Extract to read –

Since his wife of 30 years died two years ago, Bashlow began auditing poetry courses at PSU taught by English professor Tom Fisher. According to Bashlow, their relationship is reciprocally “simpatico.”

“[Fisher] is in touch with the world. He has insights into the facts of life,” Bashlow said. “I think he’s the kind of guy that if you gave a hard-luck story to, it would register, and that’s not always the case.”

Bashlow is now taking his fourth course with Fisher.

For his part, Fisher is delighted to have Bashlow in class.

“I’m very fond of Joe. It’s been a particular delight to see him interact with younger students,” Fisher said. “Many of them are obviously curious about him, and in the last two quarters I’ve noticed more interaction between them before and after class.

“Recently I heard him ask a student, before class began, ‘What do you want to do with your life?’”

Though Bashlow never graduated from a university, he owned his own business as a television engineer.

“Television was pretty new then, and it struck my fancy. I was an only child, I just wanted to get away from home and I was always interested in mechanics. So I had my own little business; I made house calls,” he said.

He worked on Park Avenue in New York City for several years, alongside “big fish” advertising “honchos,” and remembers New York City, “where there is a neighborhood for every calling,” fondly.

Fortunately, he said, he slipped through two wars [Korea and Vietnam], and though he served in the Army for “two crummy years” he never saw combat.

He is old enough to remember collecting scrap metal in Passaic, N.J., his hometown, for government-sponsored scrap metal drives during the last stretch of the Depression and into World War II.

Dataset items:
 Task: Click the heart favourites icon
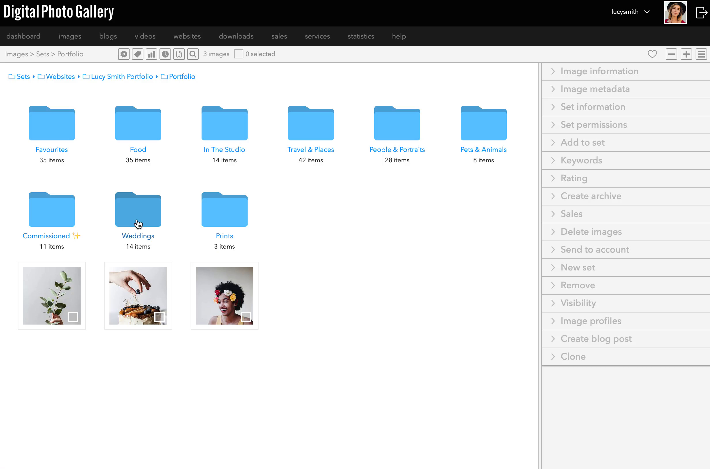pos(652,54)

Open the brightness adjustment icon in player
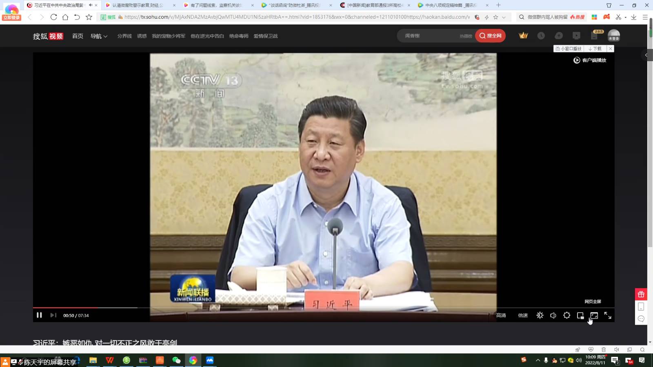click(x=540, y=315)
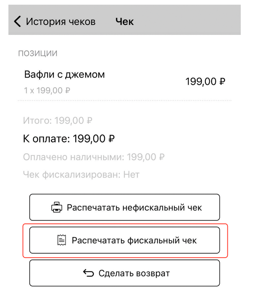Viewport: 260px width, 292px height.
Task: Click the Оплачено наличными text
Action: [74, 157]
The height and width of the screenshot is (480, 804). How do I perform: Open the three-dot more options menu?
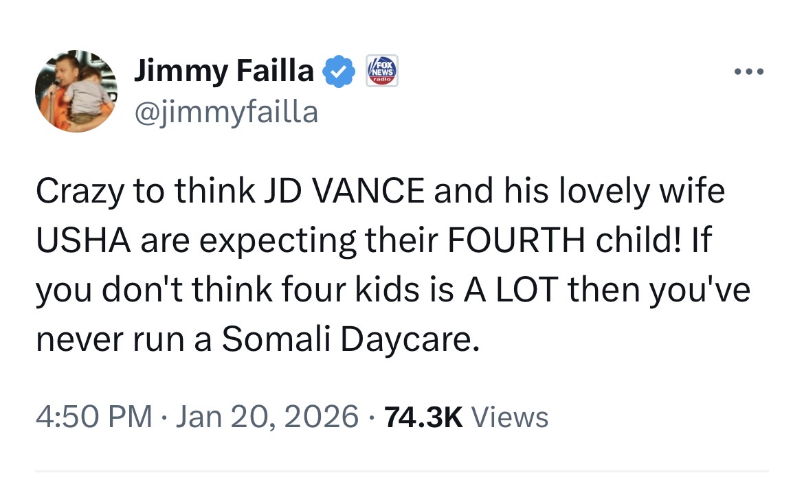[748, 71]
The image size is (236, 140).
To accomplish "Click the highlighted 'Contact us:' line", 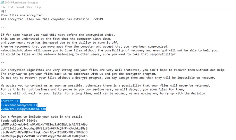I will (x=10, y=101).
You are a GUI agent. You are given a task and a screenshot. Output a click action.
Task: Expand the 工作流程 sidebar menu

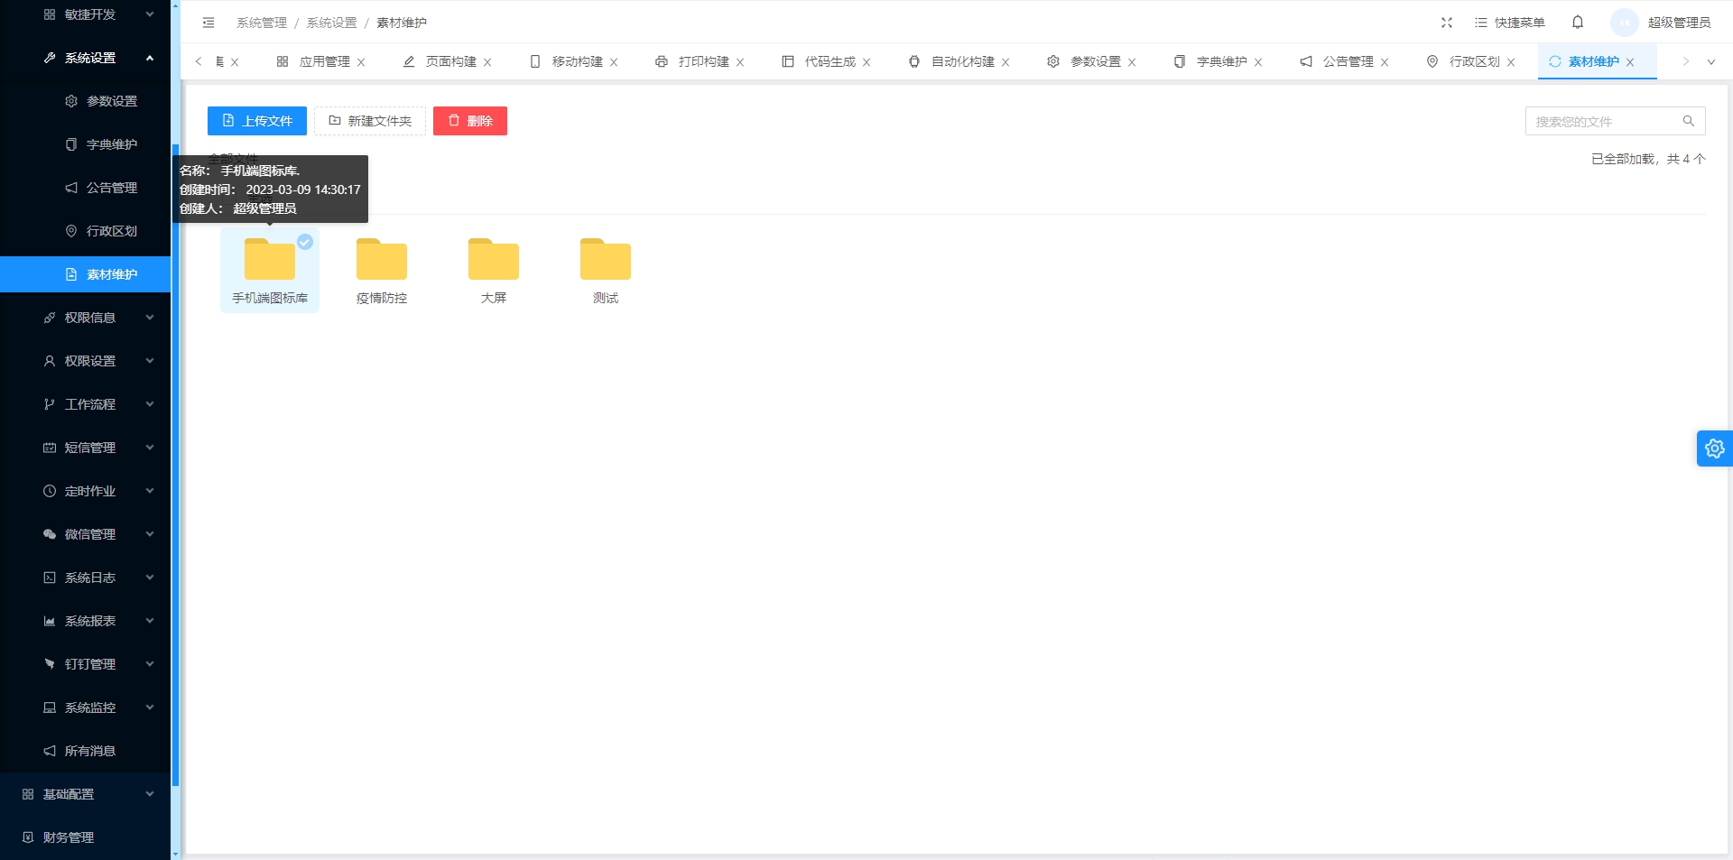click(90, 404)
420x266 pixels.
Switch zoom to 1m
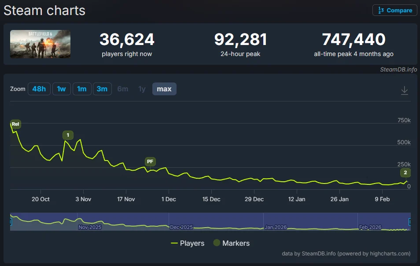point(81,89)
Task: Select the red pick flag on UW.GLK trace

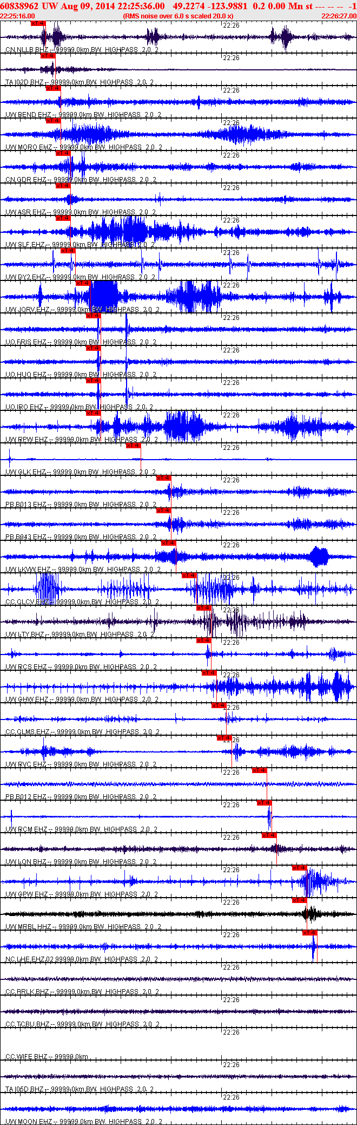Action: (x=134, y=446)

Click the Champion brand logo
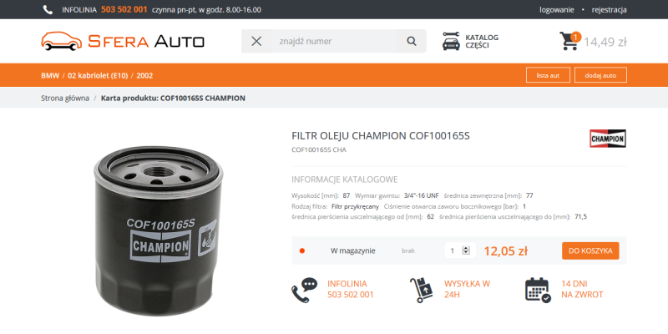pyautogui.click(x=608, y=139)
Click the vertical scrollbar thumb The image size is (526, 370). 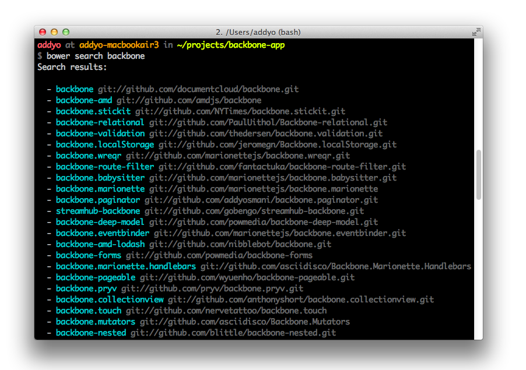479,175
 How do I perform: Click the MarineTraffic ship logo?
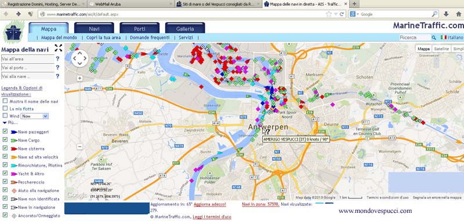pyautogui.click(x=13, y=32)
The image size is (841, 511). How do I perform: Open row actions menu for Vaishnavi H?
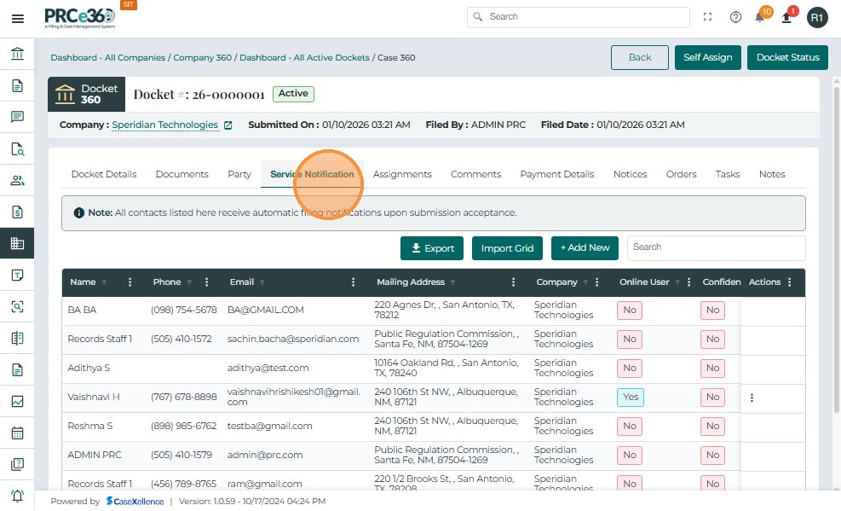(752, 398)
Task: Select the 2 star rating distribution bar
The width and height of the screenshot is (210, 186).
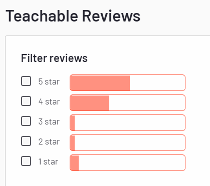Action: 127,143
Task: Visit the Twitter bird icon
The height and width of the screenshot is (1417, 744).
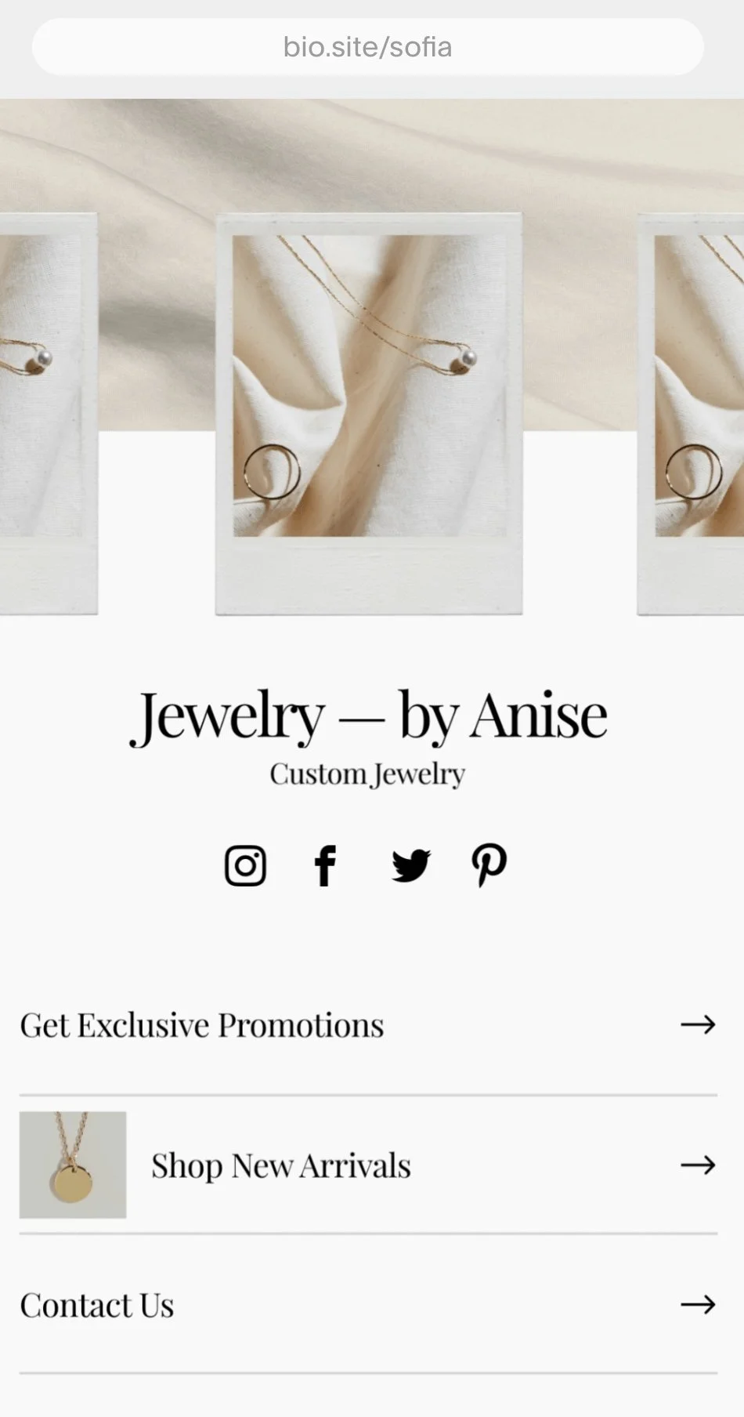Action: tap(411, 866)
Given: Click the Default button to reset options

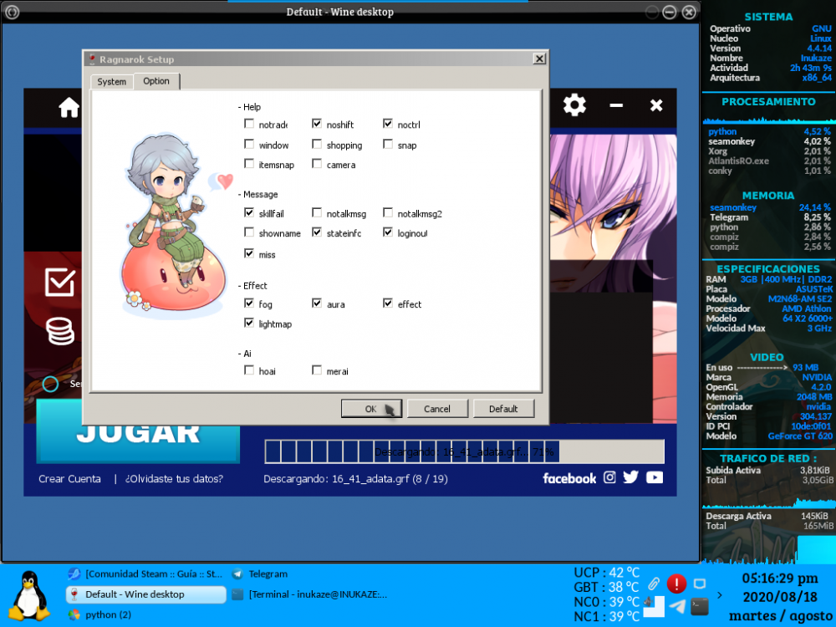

What you will do –
[A] Retype the passage from the piece about Bashlow between "Bashlow is now" and "a television engineer.", inclusive.
[B] Translate this sentence from the piece about Bashlow into Spanish: "For his part, Fisher is delighted to have Bashlow in class."
[C] For each statement, say whether the piece about Bashlow agrees, and quote the words that decide it: (i) Bashlow graduated from a university. (ii) Bashlow served in the Army but never saw combat. (iii) Bashlow's hometown is Passaic, N.J.

Answer section –
[A]
Bashlow is now taking his fourth course with Fisher.

For his part, Fisher is delighted to have Bashlow in class.

“I’m very fond of Joe. It’s been a particular delight to see him interact with younger students,” Fisher said. “Many of them are obviously curious about him, and in the last two quarters I’ve noticed more interaction between them before and after class.

“Recently I heard him ask a student, before class began, ‘What do you want to do with your life?’”

Though Bashlow never graduated from a university, he owned his own business as a television engineer.

[B] Por su parte, Fisher está encantado de tener a Bashlow en clase.

[C]
(i) No: "Though Bashlow never graduated from a university"
(ii) Yes: "though he served in the Army for “two crummy years” he never saw combat"
(iii) Yes: "Passaic, N.J., his hometown"